Merge Replication Identity Range Management - An Identity Disorder? Part 1
Why Identity Columns ? Identity columns are very popular (and even touted more by DBA's) to use as Primary Keys other than GUIDs for multiple reasons, including :
- They are smaller in size ; GUIDs are four times larger than INT
- Indexes over GUIDs tend to be larger. If the GUID is clustered index then it will affected every NON-Clustered index as well. Check out those two excellent blogs about GuIDs as PK and as Clustered indexes. https://www.sqlskills.com/blogs/kimberly/category/guids/
- Because they are random, indexes fragmentation are common on indexes over GUIDs. You can reduce this by using NEWSEQUENTIALID() function but it has a security disadvantage https://technet.microsoft.com/en-us/library/ms189786.aspx
How Merge Replication Manages Identity Ranges: So you have a few articles with identity columns that you want to replicate between a publisher and few subscriptions in a merge replication setup so the subscribers will also be able to update data back. Each “node” in the replication topology should be assigned a range which the user processes will use and then replicate to other nodes. It is important, especially if identity column is part of primary key, that no duplicates happen. Let’s say we want to publish one article with identity column as a primary key to two subscribers. If we do not assign the correct ranges to each “node” here, then it’s possible that user processes will create same identity values. Once the merge agent tries to synchronize, it will insert duplicate values to the tables from other nodes and will fail if identity column is part of a primary key. If we designate that each “node” gets isolated range of identity values, then user application will write values that cannot be used elsewhere. This is simply what Automatic Identity range does! - On the publisher , the identity pool is used to assign values when adding new articles. There are two kinds of pools (ranges)

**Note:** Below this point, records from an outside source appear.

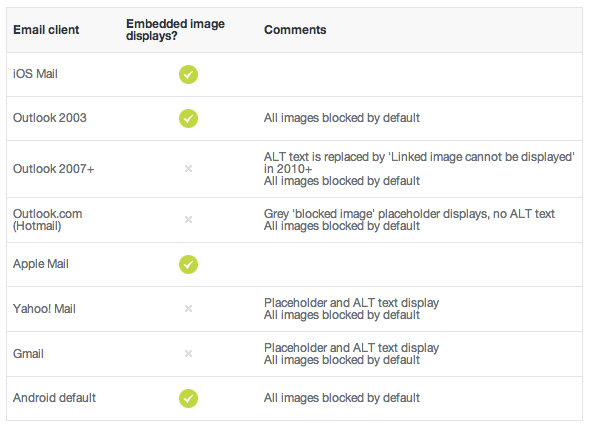Click the Apple Mail client name
The width and height of the screenshot is (591, 429).
click(41, 264)
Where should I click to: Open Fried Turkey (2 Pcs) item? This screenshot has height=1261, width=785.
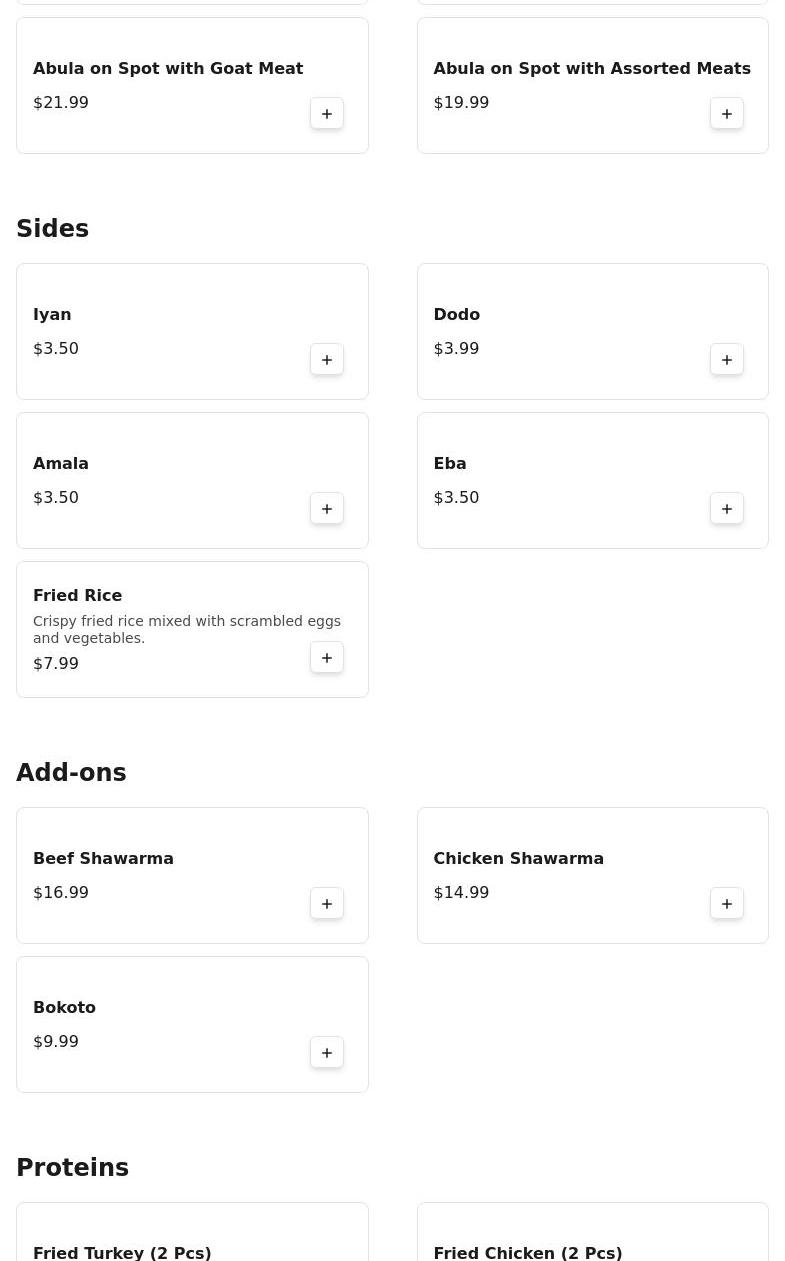(122, 1252)
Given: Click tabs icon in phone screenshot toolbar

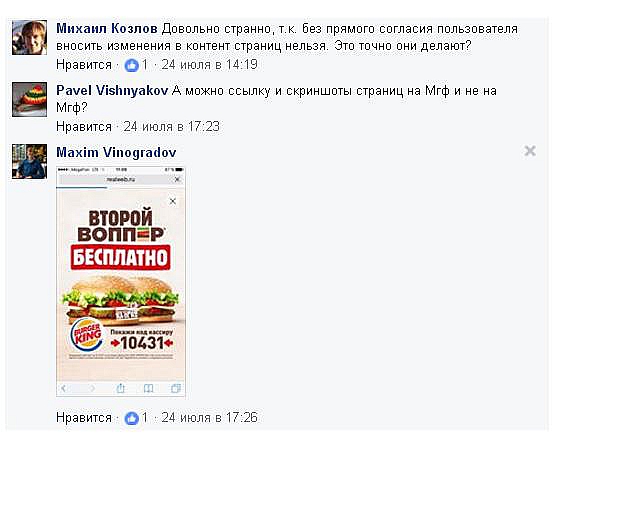Looking at the screenshot, I should tap(176, 388).
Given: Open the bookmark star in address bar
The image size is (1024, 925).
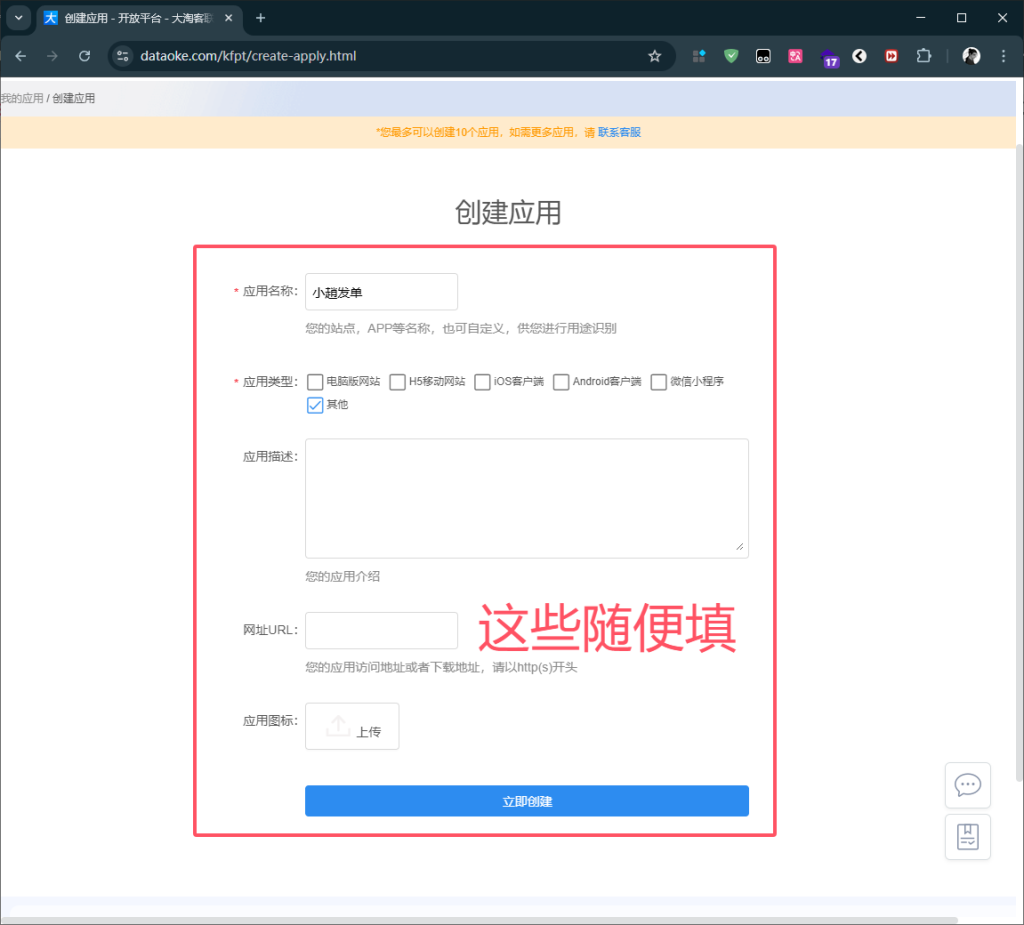Looking at the screenshot, I should [x=655, y=56].
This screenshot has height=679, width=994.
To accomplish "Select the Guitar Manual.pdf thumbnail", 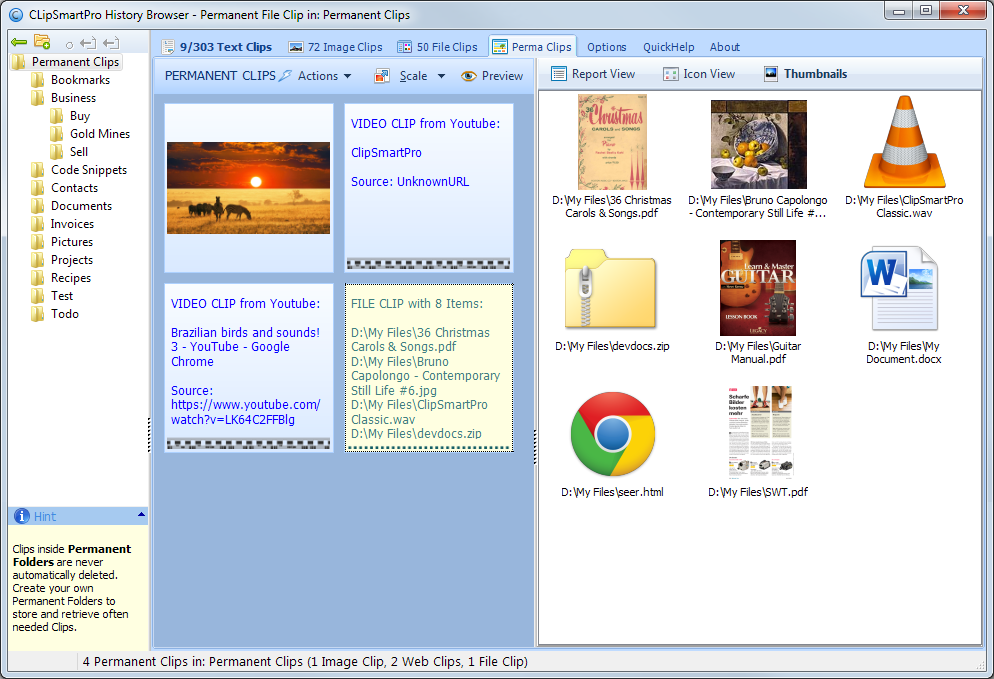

- Pool assigned to publisher and subscribers that will be used directly to insert data in these subscribers.This is controlled through @identity_range parameter of sp_addmergearticle
- If any of the subscribers are SERVER subscriptions , which can possibly republish data , they are assigned a pool (range) so that they can use their own subscribers. Usually this pool is larger than the pool in point one because it can serve multiple subscribers. This is controlled through @pub_identity_range parameter of sp_addmergearticle
Example: If we configure the publisher to have range from 1-1000, Subscriber 1 to have 1100-2100 and subscriber 2 to have range from 2200-3200, then merge replication should NOT insert any duplicate values at any nodes. Kindly note that Merge agent processes do NOT increase the identity values when synchronizing , they just insert the plain values, like the case when we use “set identity_insert ON”!
How the Ranges are Enforced Through the usage of constraints on the identity column. Starting with SQL server 2005, each node is assigned two ranges, primary and secondary. Both primary and secondary ranges are equal in size and once the primary range is exhausted, the secondary one is used and merge agent assigns a new range to subscriber (becoming the secondary range); this is when automatic range management is chosen when the article is added (please see @identityrangemanagementoption parameter of sp_addmergearticle). If you need more documentation, please refer to the following links:
https://blogs.msdn.com/b/suhde/archive/2010/03/21/inf-automatic-identity-range-management-with-merge-replication-in-microsoft-sql-server-2005-2008.aspx Now some hands on!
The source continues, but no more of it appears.